NSF creates 13-member National Nanotechnology Infrastructure Network, forming coast-to-coast, shared open laboratory
By Roger Segelken
ITHACA, N.Y. -- The National Science Foundation (NSF) has designated a 13-member national consortium as the National Nanotechnology Infrastructure Network (NNIN), creating the world's largest and most accessible nanoscale laboratory. The consortium will enable university students and researchers, as well as scientists from corporate and government laboratories, to have open access to resources they need for studying molecular and higher length-scale materials and processes and applying them in a variety of structures, devices and systems.
Named to lead NNIN is Sandip Tiwari, director of the NSF-funded Cornell Nanoscale Facility (CNF), a national user facility on the Cornell campus. NSF funding to the new network is expected to be $70-million or higher for five years, beginning in January 2004, with the possibility of a five-year renewal.
Other consortium members who will share their specialized facilities are Georgia Institute of Technology, Harvard University, Howard University, Pennsylvania State University, Stanford University, Triangle National Lithographic Center (operated by North Carolina State University and University of North Carolina), University of California at Santa Barbara, University of Michigan, University of Minnesota, University of New Mexico, University of Texas at Austin and University of Washington, Seattle.
Nanoscale and nanotechnology refer to work on small-size systems approaching the molecular level.
NSF Engineering Advisor Lawrence Goldberg says the new network is a significant expansion of the capabilities of the decade-old, five-university National Nanofabrication Users Network (NNUN), which it replaces. "NNIN will implement, on a national scale, innovation in education that will impact all levels from professional through K-12, include outreach efforts to non-traditional users, reach underrepresented groups, and disseminate knowledge to the wider technical community and public. It will also develop the intellectual and institutional capacity needed to examine and address societal and ethical implications of nanotechnology," he says. Tiwari, a professor of electrical and computer engineering at Cornell, notes, "By assembling and offering to share our specialized resources with any and all qualified users, we have created the world's largest, most comprehensive and accessible laboratory for research and development at extremely small dimensions. Networking America's very best talent and tools for research, development and training will ensure this nation's leadership in nanotechnology for the future."

▶ _Study material_:
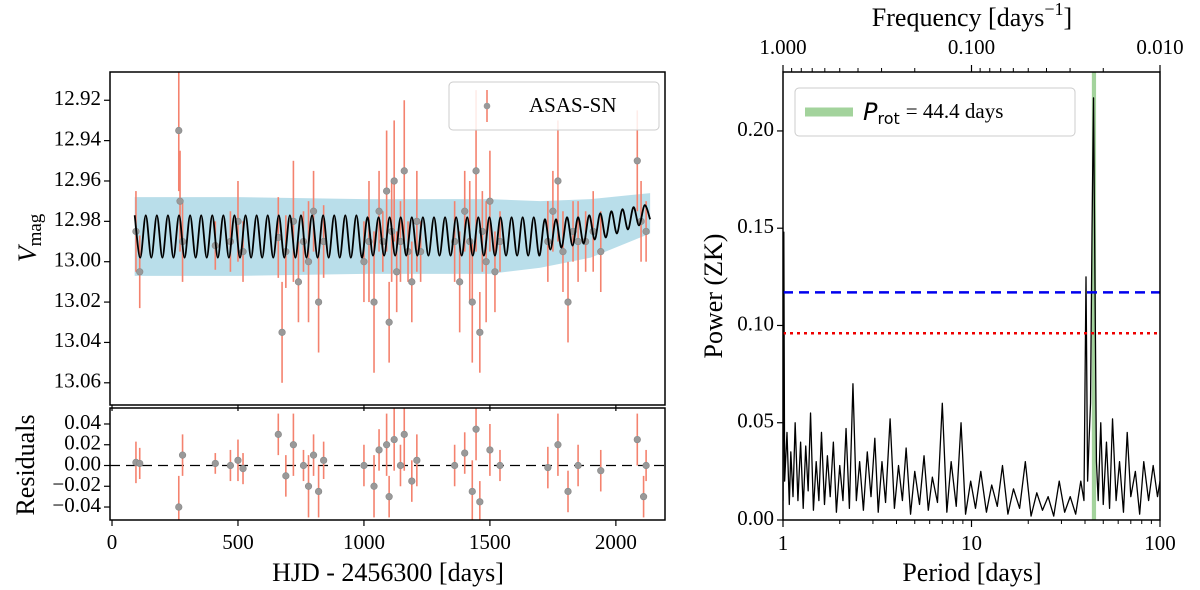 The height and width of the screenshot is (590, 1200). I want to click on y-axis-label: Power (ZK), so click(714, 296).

==

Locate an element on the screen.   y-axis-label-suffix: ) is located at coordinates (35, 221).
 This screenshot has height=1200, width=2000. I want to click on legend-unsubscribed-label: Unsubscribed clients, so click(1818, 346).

▶ _Questions to answer_:
• A. List every abbreviation that appears in parentheses in the nanotechnology network article, each with the full name it stands for.
• B. Retype the stretch of the nanotechnology network article from "Other consortium members" through "of Washington, Seattle." without any changes.

▶ _Completed exercise_:
• A.
NSF: National Science Foundation
NNIN: National Nanotechnology Infrastructure Network
CNF: Cornell Nanoscale Facility
NNUN: National Nanofabrication Users Network

• B.
Other consortium members who will share their specialized facilities are Georgia Institute of Technology, Harvard University, Howard University, Pennsylvania State University, Stanford University, Triangle National Lithographic Center (operated by North Carolina State University and University of North Carolina), University of California at Santa Barbara, University of Michigan, University of Minnesota, University of New Mexico, University of Texas at Austin and University of Washington, Seattle.